All of the entries should be written out again exactly.

########################################

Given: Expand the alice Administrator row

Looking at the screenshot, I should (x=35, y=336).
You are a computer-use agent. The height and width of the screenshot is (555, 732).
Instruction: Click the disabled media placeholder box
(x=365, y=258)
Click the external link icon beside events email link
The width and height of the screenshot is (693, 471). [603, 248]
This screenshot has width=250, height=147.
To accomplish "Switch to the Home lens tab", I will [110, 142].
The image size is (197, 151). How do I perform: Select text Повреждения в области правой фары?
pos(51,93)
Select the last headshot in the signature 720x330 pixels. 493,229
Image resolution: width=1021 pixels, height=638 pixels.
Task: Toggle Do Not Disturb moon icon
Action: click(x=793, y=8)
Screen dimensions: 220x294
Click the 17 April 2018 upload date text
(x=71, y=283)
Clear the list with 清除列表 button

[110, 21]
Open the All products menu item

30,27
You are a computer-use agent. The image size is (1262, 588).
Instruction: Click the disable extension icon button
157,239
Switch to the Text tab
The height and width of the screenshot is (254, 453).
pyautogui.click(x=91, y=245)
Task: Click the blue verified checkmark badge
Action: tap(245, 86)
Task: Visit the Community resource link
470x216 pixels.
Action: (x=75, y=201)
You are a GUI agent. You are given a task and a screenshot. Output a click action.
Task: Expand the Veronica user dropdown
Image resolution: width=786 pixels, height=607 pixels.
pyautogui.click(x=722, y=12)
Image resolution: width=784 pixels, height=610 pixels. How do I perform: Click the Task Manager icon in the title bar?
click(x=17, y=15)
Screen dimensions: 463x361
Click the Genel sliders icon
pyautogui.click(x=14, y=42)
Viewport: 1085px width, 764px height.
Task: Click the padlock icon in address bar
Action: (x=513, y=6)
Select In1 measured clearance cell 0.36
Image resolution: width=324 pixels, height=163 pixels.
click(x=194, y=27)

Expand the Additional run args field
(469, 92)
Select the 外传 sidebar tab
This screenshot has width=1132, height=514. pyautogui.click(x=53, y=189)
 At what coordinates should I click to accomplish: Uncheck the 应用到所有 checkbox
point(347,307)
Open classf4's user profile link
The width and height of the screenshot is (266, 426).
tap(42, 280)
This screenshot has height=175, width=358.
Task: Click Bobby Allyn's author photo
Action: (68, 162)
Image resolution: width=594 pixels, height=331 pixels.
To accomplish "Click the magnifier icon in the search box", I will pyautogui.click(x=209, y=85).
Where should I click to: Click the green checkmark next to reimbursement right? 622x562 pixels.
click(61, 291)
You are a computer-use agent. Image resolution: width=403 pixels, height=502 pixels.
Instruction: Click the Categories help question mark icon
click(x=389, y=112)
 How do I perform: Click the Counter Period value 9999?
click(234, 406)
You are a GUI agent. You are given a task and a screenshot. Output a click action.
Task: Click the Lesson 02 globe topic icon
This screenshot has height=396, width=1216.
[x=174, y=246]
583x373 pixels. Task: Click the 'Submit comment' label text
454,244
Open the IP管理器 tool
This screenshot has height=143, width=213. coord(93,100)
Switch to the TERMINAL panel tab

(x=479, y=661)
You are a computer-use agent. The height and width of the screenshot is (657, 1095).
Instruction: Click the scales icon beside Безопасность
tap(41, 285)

########################################

• Answer to this exercise
Given: Expand the alice Administrator row

Looking at the screenshot, I should (x=35, y=336).
You are a computer-use agent. The height and width of the screenshot is (555, 732).
Instruction: Click the disabled media placeholder box
(x=365, y=258)
Click the external link icon beside events email link
The width and height of the screenshot is (693, 471). [603, 248]
This screenshot has width=250, height=147.
To accomplish "Switch to the Home lens tab", I will [110, 142].
The image size is (197, 151). How do I perform: Select text Повреждения в области правой фары?
pos(51,93)
Select the last headshot in the signature 720x330 pixels. 493,229
Image resolution: width=1021 pixels, height=638 pixels.
Task: Toggle Do Not Disturb moon icon
Action: click(x=793, y=8)
Screen dimensions: 220x294
Click the 17 April 2018 upload date text
(x=71, y=283)
Clear the list with 清除列表 button

[110, 21]
Open the All products menu item

30,27
You are a computer-use agent. The image size is (1262, 588).
Instruction: Click the disable extension icon button
157,239
Switch to the Text tab
The height and width of the screenshot is (254, 453).
pyautogui.click(x=91, y=245)
Task: Click the blue verified checkmark badge
Action: tap(245, 86)
Task: Visit the Community resource link
470x216 pixels.
Action: (x=75, y=201)
You are a GUI agent. You are given a task and a screenshot. Output a click action.
Task: Expand the Veronica user dropdown
Image resolution: width=786 pixels, height=607 pixels.
pyautogui.click(x=722, y=12)
Image resolution: width=784 pixels, height=610 pixels. How do I perform: Click the Task Manager icon in the title bar?
click(x=17, y=15)
Screen dimensions: 463x361
Click the Genel sliders icon
pyautogui.click(x=14, y=42)
Viewport: 1085px width, 764px height.
Task: Click the padlock icon in address bar
Action: (x=513, y=6)
Select In1 measured clearance cell 0.36
Image resolution: width=324 pixels, height=163 pixels.
click(x=194, y=27)

Expand the Additional run args field
(469, 92)
Select the 外传 sidebar tab
This screenshot has width=1132, height=514. pyautogui.click(x=53, y=189)
 At what coordinates should I click to accomplish: Uncheck the 应用到所有 checkbox
point(347,307)
Open classf4's user profile link
The width and height of the screenshot is (266, 426).
tap(42, 280)
This screenshot has height=175, width=358.
Task: Click Bobby Allyn's author photo
Action: (68, 162)
Image resolution: width=594 pixels, height=331 pixels.
To accomplish "Click the magnifier icon in the search box", I will pyautogui.click(x=209, y=85).
Where should I click to: Click the green checkmark next to reimbursement right? 622x562 pixels.
click(61, 291)
You are a computer-use agent. Image resolution: width=403 pixels, height=502 pixels.
Instruction: Click the Categories help question mark icon
click(x=389, y=112)
 How do I perform: Click the Counter Period value 9999?
click(234, 406)
You are a GUI agent. You are given a task and a screenshot. Output a click action.
Task: Click the Lesson 02 globe topic icon
This screenshot has height=396, width=1216.
[x=174, y=246]
583x373 pixels. Task: Click the 'Submit comment' label text
454,244
Open the IP管理器 tool
This screenshot has height=143, width=213. coord(93,100)
Switch to the TERMINAL panel tab

(x=479, y=661)
You are a computer-use agent. The height and width of the screenshot is (657, 1095).
Instruction: Click the scales icon beside Безопасность
tap(41, 285)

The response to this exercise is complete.